Aangezien Messiaen en pianiste Loriod er een uiterst drukbezet schema op na hielden leest een groot deel van de biografie helaas als een lange opsomming van concertdata met korte, inhoudelijke uitweidingen. Daarnaast zouden enkele “spelers” in het leven van Messiaen baat hebben bij enige biografische context. Claire Delbos en Yvonne Loriod krijgen uiteraard de aandacht die ze verdienen, maar personen als Pierre Boulez of Pierre-Laurent Aimard duiken plots op (beiden als muziekstudent van Messiaen) en over hun rol en verdere betekenis in het creatieve leven van Messiaen wordt voornamelijk terloops gesproken. Tegenover beide onvolkomenheden staat weer de voortreffelijke wijze waarop Hill en Simeone de artistieke crisis die het schrijven van de opera Saint François d’Assise veroorzaakte tegen het einde van Messiaens leven inzichtelijk maken, met behulp van dagboekfragmenten en persoonlijke gesprekken met de weduwe Loriod.

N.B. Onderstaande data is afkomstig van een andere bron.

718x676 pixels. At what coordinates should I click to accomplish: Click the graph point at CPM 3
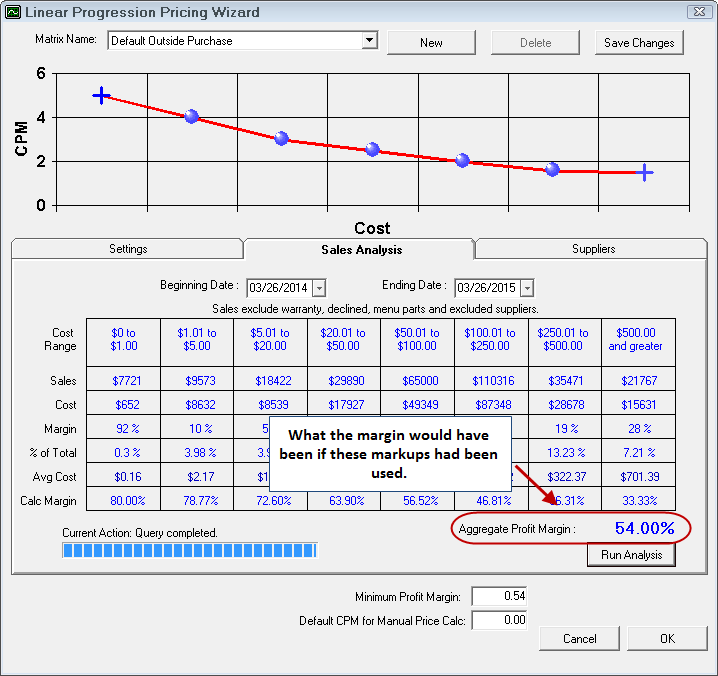281,139
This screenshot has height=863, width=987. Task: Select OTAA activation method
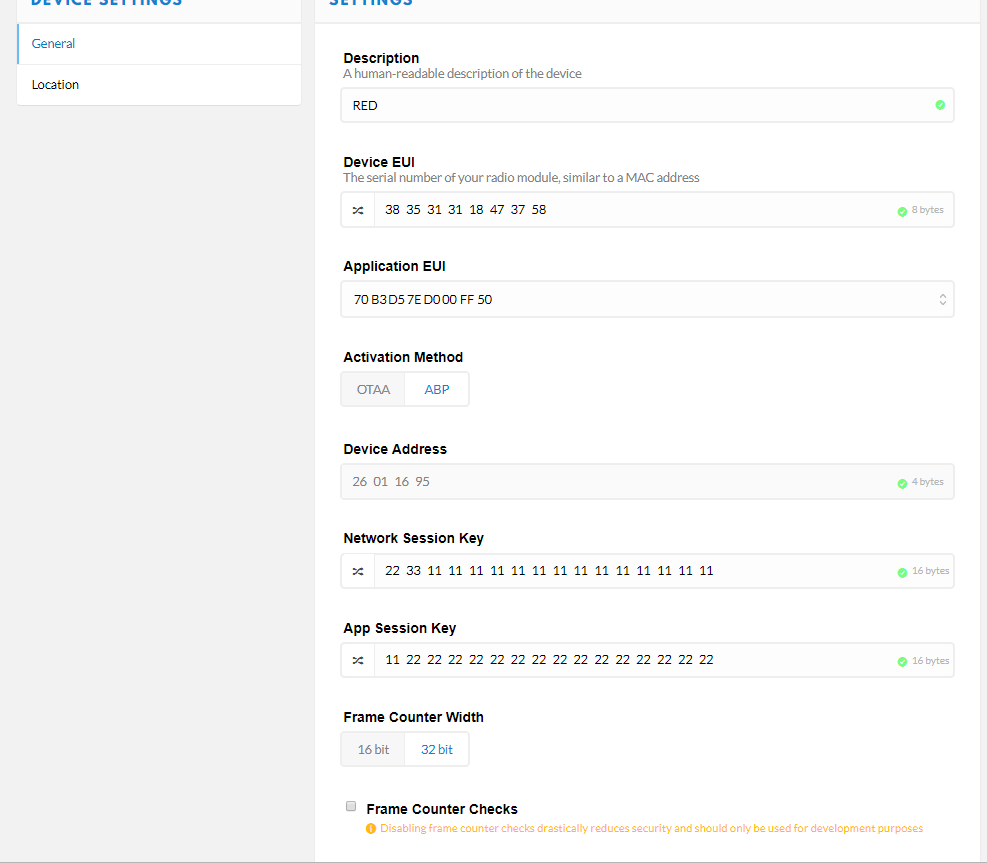(x=373, y=389)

In de biografie zijn dagboekpassages opgenomen waar een totale en gelukzalig ongekunstelde euforie zich van Olivier Messiaen meester maakt als hij getuige is van ontzagwekkende natuurfenomenen of het zingen van een tjiftjaf. Gelukkig heeft de kritiek van cynische critici hem er niet van weerhouden om die vervoering en verrukking te uiten in zijn muziek. Het maakt hem dan ook tot een van de bijzondere, originele eenlingen als componist en in de komende jaren waarschijnlijk tot een onderwerp van nog verdergaande (biografische) studie. Het boek van Peter Hill en Nigel Simeone vormt hiervoor een mooie basis.